If miked1900 is actually real, & is making a genuine complaint about Admiral refusing some sort of claim because of "painted calipers" then he should email Jeremy on Topgear, who would love to publish this sort of rip-off - but he would check out the facts first. In my opinion they don't add up Someting about miked1900 doesn't gel.

Mick :evil:


----------



## arml (Mar 21, 2005)

As a matter of strict law, they can refuse to pay out if you have failed to disclose something that would affect a reasonable insurer's decision either whether to insure you at all, or at what premium. But in my (limited) experience, the Financial Ombudsman usually takes a more lenient view and tries to get the insurer to act sensibly. So if the non-disclosure is not relevant to the loss that has happened, the FO will probably be on your side. For example, if it was the case that painted calipers makes your car more attractive to thieves, thus justifying a higher premium, but the claim is for accident damage not theft.

But in my view, it is not reasonable to charge an extra Â£20 premium for having painted calipers, since it would have no effect on performance, and surely negligible effect on stealability. I think you should fight this tooth and nail, and get an engineer to write confirming that it would have no material effect on your car.

Good luck with it, mate.

Alex


----------



## Nando (Feb 5, 2004)

mightty said:


> TTotal said:
> 
> 
> > Andyman !
> ...


the person who posted the Red Rotors image :roll:


----------



## clived (May 6, 2002)

Mick, I think you need to slow down a little here. You're jumping to conclusions and obviously aren't reading the thread fully (as your "Andyman" comment and subsequent assumption / attitude shows....).

We know there has been an accident as per miked1900's other thread, so it's entirely possible this is a genuine question. The only person who seems to be winding anyone up on this thread is you.

"Someting about miked1900 doesn't gel" is a bit rich given your post count and instant abrasive attitude. There may well be facts that haven't come to light yet, but that doesn't make miked1900 troll.


----------



## Guest (Jun 29, 2005)

clived said:


> Mick, I think you need to slow down a little here. You're jumping to conclusions and obviously aren't reading the thread fully (as your "Andyman" comment and subsequent assumption / attitude shows....).
> 
> We know there has been an accident as per miked1900's other thread, so it's entirely possible this is a genuine question. The only person who seems to be winding anyone up on this thread is you.
> 
> "Someting about miked1900 doesn't gel" is a bit rich given your post count and instant abrasive attitude. There may well be facts that haven't come to light yet, but that doesn't make miked1900 troll.

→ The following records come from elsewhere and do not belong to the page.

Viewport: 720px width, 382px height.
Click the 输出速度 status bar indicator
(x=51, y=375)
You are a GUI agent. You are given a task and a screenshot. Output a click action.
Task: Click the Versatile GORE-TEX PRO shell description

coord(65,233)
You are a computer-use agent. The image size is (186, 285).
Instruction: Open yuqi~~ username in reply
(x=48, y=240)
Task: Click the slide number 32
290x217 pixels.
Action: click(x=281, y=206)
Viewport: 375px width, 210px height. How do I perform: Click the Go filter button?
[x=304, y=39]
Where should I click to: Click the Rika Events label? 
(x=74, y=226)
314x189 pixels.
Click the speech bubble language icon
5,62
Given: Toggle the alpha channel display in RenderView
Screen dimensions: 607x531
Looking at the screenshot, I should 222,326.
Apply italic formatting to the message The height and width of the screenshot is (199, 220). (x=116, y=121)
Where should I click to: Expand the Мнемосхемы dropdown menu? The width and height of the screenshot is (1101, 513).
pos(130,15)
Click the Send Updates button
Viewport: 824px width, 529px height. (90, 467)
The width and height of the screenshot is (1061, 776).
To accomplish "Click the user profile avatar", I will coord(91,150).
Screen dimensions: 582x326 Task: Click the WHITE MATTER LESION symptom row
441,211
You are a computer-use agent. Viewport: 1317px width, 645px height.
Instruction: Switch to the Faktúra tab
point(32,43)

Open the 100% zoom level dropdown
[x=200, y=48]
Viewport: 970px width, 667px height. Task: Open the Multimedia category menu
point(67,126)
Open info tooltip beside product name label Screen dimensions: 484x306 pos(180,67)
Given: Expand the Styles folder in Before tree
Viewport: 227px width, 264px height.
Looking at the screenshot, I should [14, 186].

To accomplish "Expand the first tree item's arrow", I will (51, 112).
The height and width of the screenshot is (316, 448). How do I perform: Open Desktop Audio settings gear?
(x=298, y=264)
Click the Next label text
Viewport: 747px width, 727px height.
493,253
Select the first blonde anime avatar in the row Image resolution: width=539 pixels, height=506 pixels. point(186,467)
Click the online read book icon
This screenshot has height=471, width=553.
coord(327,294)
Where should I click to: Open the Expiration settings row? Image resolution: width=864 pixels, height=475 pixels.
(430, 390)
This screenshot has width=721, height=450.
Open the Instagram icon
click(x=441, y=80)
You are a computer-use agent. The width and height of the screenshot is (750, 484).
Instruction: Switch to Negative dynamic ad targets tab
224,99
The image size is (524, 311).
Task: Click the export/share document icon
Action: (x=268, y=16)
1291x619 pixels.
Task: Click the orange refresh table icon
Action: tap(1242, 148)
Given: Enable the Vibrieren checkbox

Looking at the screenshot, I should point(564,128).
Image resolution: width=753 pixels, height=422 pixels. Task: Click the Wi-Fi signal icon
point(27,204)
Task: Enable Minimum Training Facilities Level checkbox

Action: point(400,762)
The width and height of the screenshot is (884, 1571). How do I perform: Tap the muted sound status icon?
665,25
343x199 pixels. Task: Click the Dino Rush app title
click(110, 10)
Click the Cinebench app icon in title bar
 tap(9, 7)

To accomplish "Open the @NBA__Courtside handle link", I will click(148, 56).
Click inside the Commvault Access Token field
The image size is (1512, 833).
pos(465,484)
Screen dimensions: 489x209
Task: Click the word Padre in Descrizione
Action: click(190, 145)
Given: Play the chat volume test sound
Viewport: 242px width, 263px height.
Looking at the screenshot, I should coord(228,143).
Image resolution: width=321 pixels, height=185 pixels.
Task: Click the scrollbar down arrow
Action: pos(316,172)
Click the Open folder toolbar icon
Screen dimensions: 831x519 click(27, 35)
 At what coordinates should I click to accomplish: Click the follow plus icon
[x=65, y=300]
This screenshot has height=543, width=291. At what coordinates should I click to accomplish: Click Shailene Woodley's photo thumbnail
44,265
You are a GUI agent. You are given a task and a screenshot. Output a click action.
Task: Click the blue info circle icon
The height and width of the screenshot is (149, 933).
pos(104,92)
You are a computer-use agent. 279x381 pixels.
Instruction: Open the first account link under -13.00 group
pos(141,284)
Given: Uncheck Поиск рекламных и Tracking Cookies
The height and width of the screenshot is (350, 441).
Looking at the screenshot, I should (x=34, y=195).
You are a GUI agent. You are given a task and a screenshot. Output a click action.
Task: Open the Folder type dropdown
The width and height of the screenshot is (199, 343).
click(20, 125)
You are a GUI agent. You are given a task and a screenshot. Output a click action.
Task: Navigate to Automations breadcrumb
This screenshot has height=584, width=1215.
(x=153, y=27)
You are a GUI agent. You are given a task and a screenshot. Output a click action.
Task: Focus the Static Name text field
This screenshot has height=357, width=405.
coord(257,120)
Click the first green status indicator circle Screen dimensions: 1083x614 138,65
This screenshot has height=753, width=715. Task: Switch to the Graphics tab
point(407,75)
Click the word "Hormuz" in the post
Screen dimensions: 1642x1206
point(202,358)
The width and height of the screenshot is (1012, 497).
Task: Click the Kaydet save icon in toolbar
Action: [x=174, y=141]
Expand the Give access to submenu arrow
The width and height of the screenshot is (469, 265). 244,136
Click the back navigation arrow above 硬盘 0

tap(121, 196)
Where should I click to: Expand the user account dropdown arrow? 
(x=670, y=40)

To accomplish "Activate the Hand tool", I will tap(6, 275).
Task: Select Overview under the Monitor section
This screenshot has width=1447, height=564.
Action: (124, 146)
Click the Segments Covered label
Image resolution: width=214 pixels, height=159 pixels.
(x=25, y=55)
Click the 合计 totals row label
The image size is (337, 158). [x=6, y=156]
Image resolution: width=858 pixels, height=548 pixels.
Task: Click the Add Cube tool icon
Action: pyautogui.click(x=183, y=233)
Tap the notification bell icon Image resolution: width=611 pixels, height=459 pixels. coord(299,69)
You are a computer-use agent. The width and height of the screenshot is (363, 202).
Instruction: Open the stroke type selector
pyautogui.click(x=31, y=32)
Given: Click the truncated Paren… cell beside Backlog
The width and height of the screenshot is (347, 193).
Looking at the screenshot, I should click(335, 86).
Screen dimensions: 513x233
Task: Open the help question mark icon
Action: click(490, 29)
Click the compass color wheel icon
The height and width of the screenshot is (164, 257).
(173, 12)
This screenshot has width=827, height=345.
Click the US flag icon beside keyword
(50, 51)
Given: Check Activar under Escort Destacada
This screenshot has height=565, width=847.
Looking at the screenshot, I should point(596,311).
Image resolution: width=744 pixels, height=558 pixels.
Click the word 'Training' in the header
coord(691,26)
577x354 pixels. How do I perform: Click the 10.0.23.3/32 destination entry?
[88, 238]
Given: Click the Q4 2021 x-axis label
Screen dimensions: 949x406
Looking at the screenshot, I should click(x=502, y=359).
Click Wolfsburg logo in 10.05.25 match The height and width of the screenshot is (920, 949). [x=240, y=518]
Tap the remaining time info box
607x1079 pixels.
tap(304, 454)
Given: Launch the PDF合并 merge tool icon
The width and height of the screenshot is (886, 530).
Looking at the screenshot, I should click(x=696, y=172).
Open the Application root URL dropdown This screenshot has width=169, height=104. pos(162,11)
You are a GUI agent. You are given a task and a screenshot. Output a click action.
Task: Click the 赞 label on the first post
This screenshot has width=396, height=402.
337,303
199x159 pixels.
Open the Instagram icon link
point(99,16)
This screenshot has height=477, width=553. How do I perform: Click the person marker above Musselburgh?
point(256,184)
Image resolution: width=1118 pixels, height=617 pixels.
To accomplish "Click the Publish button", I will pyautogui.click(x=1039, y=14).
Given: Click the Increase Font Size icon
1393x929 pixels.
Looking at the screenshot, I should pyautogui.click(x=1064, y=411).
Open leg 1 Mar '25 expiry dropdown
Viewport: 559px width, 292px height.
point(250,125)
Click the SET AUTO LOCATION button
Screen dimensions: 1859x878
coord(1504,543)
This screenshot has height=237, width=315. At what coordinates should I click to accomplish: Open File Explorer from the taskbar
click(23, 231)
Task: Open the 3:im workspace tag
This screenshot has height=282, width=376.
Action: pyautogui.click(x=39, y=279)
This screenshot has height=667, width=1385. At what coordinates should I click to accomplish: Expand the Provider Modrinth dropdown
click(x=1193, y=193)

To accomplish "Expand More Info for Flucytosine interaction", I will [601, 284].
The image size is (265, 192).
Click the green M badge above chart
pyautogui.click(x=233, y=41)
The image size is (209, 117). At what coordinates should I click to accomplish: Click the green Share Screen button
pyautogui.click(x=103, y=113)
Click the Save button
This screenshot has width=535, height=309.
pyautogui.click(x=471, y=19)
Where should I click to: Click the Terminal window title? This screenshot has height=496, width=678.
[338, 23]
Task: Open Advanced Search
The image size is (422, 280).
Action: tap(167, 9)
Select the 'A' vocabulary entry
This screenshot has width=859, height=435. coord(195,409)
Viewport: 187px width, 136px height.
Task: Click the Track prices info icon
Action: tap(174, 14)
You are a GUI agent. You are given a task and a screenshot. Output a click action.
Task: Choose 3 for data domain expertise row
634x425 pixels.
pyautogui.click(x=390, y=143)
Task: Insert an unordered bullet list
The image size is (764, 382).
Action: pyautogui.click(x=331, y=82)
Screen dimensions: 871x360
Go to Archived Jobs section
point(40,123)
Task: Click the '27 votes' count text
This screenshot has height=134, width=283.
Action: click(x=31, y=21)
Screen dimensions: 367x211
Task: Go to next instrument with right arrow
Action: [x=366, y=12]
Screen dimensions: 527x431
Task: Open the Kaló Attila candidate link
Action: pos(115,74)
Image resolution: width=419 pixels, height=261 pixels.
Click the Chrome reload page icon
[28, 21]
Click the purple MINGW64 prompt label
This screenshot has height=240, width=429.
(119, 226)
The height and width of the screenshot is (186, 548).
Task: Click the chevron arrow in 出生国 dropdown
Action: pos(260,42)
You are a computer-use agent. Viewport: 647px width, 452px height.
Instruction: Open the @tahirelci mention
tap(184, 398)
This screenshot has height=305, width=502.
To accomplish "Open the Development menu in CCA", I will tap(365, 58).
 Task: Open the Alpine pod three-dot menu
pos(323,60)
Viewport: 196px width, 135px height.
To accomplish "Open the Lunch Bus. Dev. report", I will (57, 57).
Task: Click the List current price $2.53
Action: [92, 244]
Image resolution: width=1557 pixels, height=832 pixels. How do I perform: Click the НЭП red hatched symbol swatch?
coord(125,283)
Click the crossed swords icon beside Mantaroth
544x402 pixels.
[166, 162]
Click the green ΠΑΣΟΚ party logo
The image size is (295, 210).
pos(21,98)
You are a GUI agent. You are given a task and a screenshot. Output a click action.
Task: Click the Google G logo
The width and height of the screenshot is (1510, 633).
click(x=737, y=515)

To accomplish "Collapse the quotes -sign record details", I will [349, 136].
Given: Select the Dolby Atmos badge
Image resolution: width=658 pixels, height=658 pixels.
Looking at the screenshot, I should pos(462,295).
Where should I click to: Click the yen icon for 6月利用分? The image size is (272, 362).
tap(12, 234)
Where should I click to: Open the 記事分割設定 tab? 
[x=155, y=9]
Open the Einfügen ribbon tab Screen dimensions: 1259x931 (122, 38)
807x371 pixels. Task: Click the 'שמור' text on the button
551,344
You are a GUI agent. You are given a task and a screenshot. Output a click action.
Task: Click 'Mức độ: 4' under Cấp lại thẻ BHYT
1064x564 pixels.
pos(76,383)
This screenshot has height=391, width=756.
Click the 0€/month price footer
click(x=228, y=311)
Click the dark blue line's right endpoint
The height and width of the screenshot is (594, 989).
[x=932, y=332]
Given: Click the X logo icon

I think that you are being a bit rich to query my "Post Count"! Old son, I'm probably a lot older than you - & a lot richer! Your comment was extremely rude, - & designed to be so. The TT Forum is obviously for the Hoi Poloi & long should it be so.

Best of luck to the lot of you.


----------



## clived (May 6, 2002)

Bye.


----------



## jampott (Sep 6, 2003)

mightty said:


> clived said:
> 
> 
> > Mick, I think you need to slow down a little here. You're jumping to conclusions and obviously aren't reading the thread fully (as your "Andyman" comment and subsequent assumption / attitude shows....).
> ...


Jeez what an idiot. Older? Who cares? Richer? REALLY who cares?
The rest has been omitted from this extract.